Magnetic Force Performance of Hybrid Multisurface HTS Maglev System With Auxiliary Onboard PMs

Ozturk U. K., Abdioglu M., Mollahasanoğlu H.

IEEE TRANSACTIONS ON APPLIED SUPERCONDUCTIVITY, vol.33, no.3, 2023 (SCI-Expanded) identifier identifier

  • Publication Type: Article / Article
  • Volume: 33 Issue: 3
  • Publication Date: 2023
  • Doi Number: 10.1109/tasc.2023.3237762
  • Journal Indexes: Science Citation Index Expanded (SCI-EXPANDED), Scopus, Academic Search Premier, PASCAL, Aerospace Database, Applied Science & Technology Source, Business Source Elite, Business Source Premier, Communication Abstracts, Compendex, Computer & Applied Sciences, INSPEC, Metadex, Civil Engineering Abstracts
  • Keywords: Force, High-temperature superconductors, Force measurement, Magnetic flux density, Magnetic fields, Magnetic field measurement, Electromagnetics, Guidance force, high-tempereture super- conducors (HTS) Maglev, hybrid multisurface, levitation force, magnetic stiffness, SUPERCONDUCTORS, DESIGN
  • Recep Tayyip Erdoğan University Affiliated: Yes


The vertical levitation force, guidance force, and magnetic stiffness values, and thus the loading capacity and movement stability of high-temperature superconducting (HTS) Maglev systems, are aimed to be increased in this study by using auxiliary permanent magnets (PMs) in the onboard unit together with the multisurface HTS-permanent magnetic guideway (PMG) arrangement (hybrid multisurface arrangement).
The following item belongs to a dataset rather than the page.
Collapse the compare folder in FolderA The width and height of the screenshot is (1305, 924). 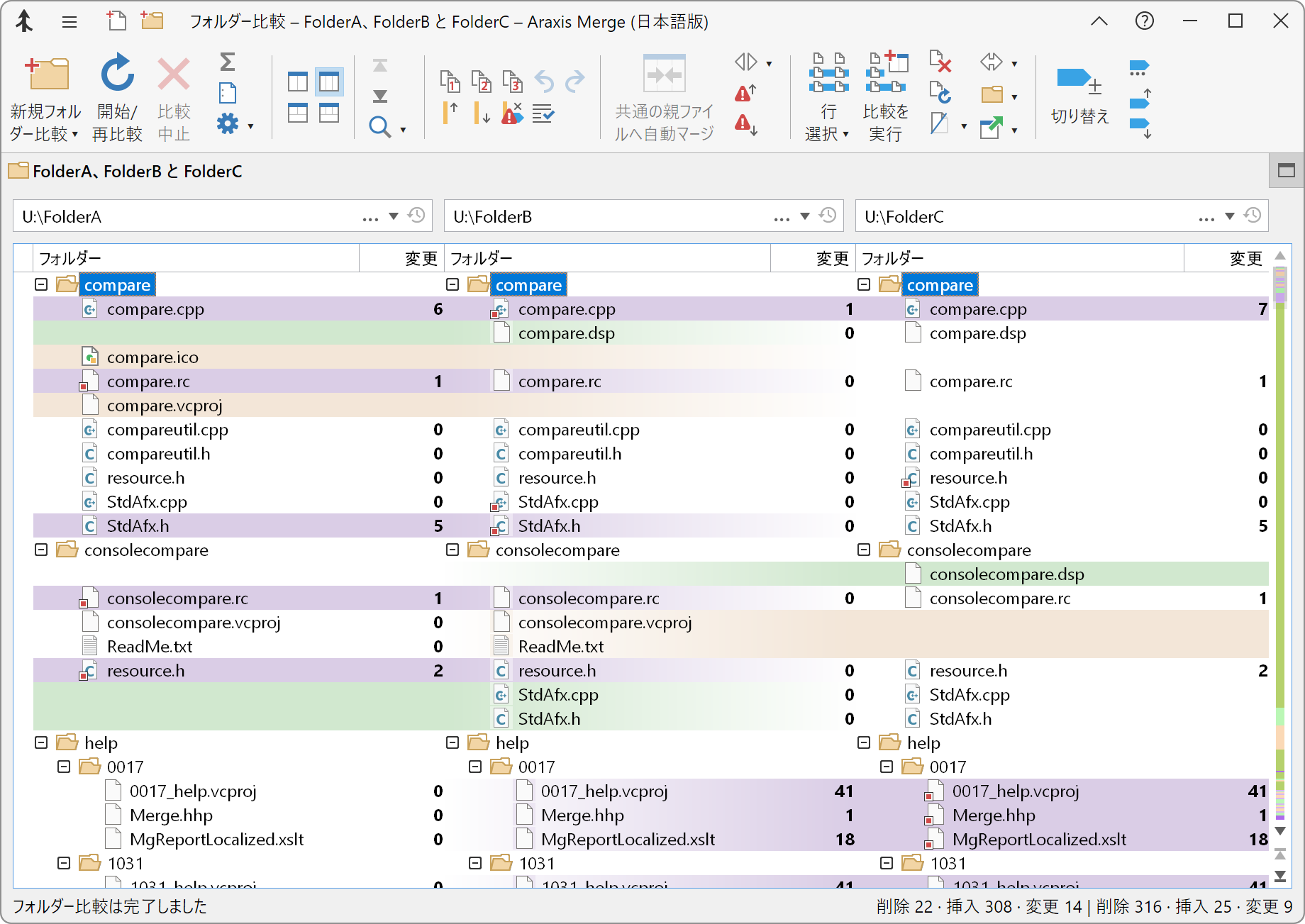[x=41, y=284]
First, the magnetic levitation force, guidance force, and stiffness performances of the hybrid multisurface arrangement were investigated at different field cooling heights (FCH). Then, to compensate for the negation of instability that results from the higher repulsive force between the onboard PMs and the PMG and to obtain an optimal magnetic field medium, we have changed the vertical position of the auxiliary onboard PMs (Z(PM)) to Z(PM) = 0, 2, and 4 mm, at the cost of a bit of adecrement in the vertical levitation force. The bigger levitation force, together with the guidance force values for FCH = 25 mm and Z(PM) = 0 mm, indicates that the hybrid multisurface HTS-PMG arrangements are beneficial to increasing the practical applicability of Maglev systems.